Lakewood-Amedex Biotherapeutics Inc. appointed Joseph Tucker, Ph.D., a veteran biotechnology executive and current CEO of Enveric Biosciences, to its Board of Directors effective April 24, 2026. He will serve until the company’s 2027 annual meeting of stockholders, and will also join the Finance, Audit and Risk, Compensation, and Corporate Governance and Nominating Committees.
Under a board agreement, Dr. Tucker will attend at least two and up to four board meetings per year and be available for ad-hoc consultations. He will receive $6,000 per quarter in common stock and has been granted 33,784 warrants to purchase common stock at $10.00 per share, vesting in four equal tranches between October 2026 and April 2028 with a 10‑year term. The company highlights his experience raising over $100 million, leading public biotech companies, and executing IPOs, mergers, and acquisitions.
Lakewood-Amedex Biotherapeutics Inc. filed a prospectus registering the resale of up to 4,689,177 shares of common stock by identified stockholders in connection with a planned direct listing on the Nasdaq Capital Market. The resale is a secondary offering by existing holders; the Company will not receive proceeds from those resale transactions.
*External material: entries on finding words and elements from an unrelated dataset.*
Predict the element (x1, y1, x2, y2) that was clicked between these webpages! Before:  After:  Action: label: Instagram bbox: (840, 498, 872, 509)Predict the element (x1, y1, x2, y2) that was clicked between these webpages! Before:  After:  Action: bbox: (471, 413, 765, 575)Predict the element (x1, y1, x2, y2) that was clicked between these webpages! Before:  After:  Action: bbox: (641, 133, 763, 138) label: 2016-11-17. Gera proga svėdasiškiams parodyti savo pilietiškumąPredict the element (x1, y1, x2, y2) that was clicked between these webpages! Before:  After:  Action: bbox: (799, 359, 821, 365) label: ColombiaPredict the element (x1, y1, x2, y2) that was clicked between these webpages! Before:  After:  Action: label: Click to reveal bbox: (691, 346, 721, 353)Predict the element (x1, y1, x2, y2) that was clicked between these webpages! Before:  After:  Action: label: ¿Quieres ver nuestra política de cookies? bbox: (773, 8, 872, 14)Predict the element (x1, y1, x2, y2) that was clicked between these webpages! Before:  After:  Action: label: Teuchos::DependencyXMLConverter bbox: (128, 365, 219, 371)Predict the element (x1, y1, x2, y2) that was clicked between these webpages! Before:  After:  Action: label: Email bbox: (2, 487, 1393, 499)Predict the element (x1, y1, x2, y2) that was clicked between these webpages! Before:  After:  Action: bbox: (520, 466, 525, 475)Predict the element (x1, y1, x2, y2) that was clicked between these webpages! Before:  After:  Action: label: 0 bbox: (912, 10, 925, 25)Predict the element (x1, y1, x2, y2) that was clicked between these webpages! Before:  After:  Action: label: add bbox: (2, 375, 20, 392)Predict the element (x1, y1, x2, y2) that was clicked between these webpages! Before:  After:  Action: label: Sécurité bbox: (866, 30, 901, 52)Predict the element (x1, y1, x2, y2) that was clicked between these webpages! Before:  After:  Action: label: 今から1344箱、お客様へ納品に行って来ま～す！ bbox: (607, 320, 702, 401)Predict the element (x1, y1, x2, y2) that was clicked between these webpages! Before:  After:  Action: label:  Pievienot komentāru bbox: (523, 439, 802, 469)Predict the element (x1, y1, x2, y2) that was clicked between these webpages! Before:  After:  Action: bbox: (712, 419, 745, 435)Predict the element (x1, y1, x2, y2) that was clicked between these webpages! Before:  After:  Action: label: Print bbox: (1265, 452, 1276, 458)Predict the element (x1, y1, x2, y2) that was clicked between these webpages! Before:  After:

The company has a binding private placement to sell 937,500 Series C Preferred Shares for aggregate gross proceeds of $7,500,000, convertible into Common Stock under specified pricing terms. The firm engaged RBW Capital Partners as financial advisor; RBW is expected to receive 272,219 advisory shares (1.75% of fully diluted shares) as compensation, which are not registered in this offering. The prospectus discloses recent short-term notes of $125,000 aggregate and summarizes 2025 net loss of $(3,847,637) with cash of $236,400 as of December 31, 2025.